PDB riil Indonesia membaik, kembali ke tingkat PDB riil pada 2019 sebelum pandemi. Tidak semua negara mengalami pembaikan seperti ini. Inflasi, di sisi lain, masih terkendali jika dibanding negara-negara peers di kelompok negara berkembang. Ini membuktikan Indonesia memiliki resiliensi. Namun, penurunan produktivitas sektor-sektor formal dan jurang produktivitas antarwilayah tetap perlu diwaspadai dan dicarikan solusi reformasi.
Di dalam kondisi badai besar perekonomian global ini, kerja sama multilateral menjadi komponen esensial. Prioritas pengendalian inflasi global adalah mengatasi akar masalah terkait rantai pasok, baik stabilisasi pasokan maupun harga komoditas, dan isu struktural. Upaya menghentikan perang dan meredakan pandemi adalah beberapa di antaranya.
Berhentinya perang diharapkan dapat memulihkan suplai komoditas pangan di Ukraina dan Rusia. Kedua negara ini merupakan produsen gandum, minyak nabati, dan energi yang signifikan. Sementara itu, terkendalinya pandemi dapat kembali membuka jalur perdagangan negara-negara yang memiliki kaitan rantai pasok global kuat seperti Tiongkok.
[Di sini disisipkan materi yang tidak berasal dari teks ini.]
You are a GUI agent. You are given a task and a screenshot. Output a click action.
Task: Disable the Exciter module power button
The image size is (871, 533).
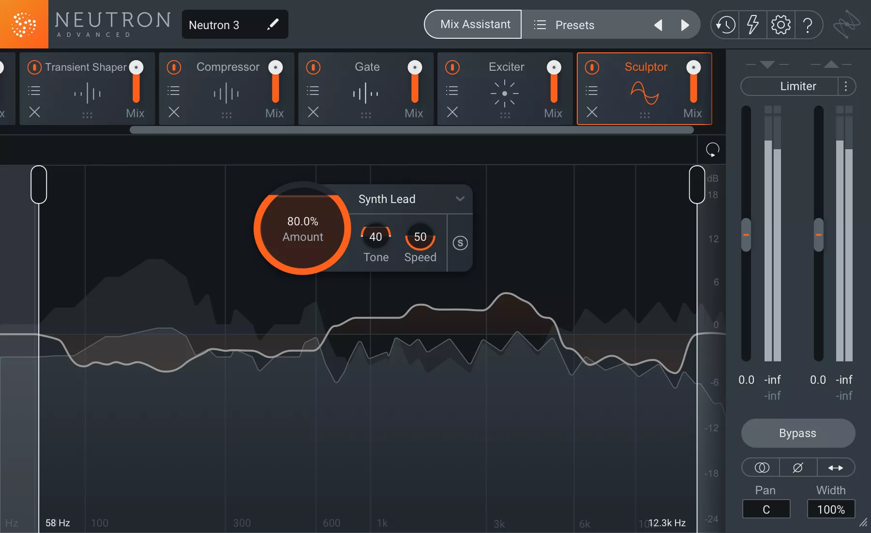[452, 67]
Dengan demikian, teratasinya masalah rantai pasok diharapkan dapat mengurangi tekanan dari supply side.
Upaya multilateral lain adalah melalui penyediaan jaring pengaman sosial keuangan global (global financial safety net) oleh lembaga multilateral, yang dapat membantu negara berkembang yang rentan ketika dunia melakukan transisi pada kondisi kebijakan moneter yang lebih ketat. Menjalankan Presidensi G20, peran Indonesia semakin krusial dalam memimpin ikhtiar multilateral mencari solusi menghadapi tantangan ekonomi dunia saat ini.
Di tengah perbedaan pendapat dan konflik geopolitik global yang meruncing, Indonesia dalam Finance Ministers and Central Bank Governors Meeting (FMCBG) pada April 2022 berhasil memimpin para negara anggota G20 untuk mencapai konsensus mewujudkan perekonomian global yang lebih merata dan lebih kuat sesuai slogan “Recover Together, Recover Stronger”.
Catatan Redaksi:
Katadata.co.id menerima tulisan opini dari akademisi, pekerja profesional, pengamat, ahli/pakar, tokoh masyarakat, dan pekerja pemerintah. Kriteria tulisan adalah maksimum 1.000 kata dan tidak sedang dikirim atau sudah tayang di media lain. Kirim tulisan ke opini@katadata.co.id disertai dengan CV ringkas dan foto diri.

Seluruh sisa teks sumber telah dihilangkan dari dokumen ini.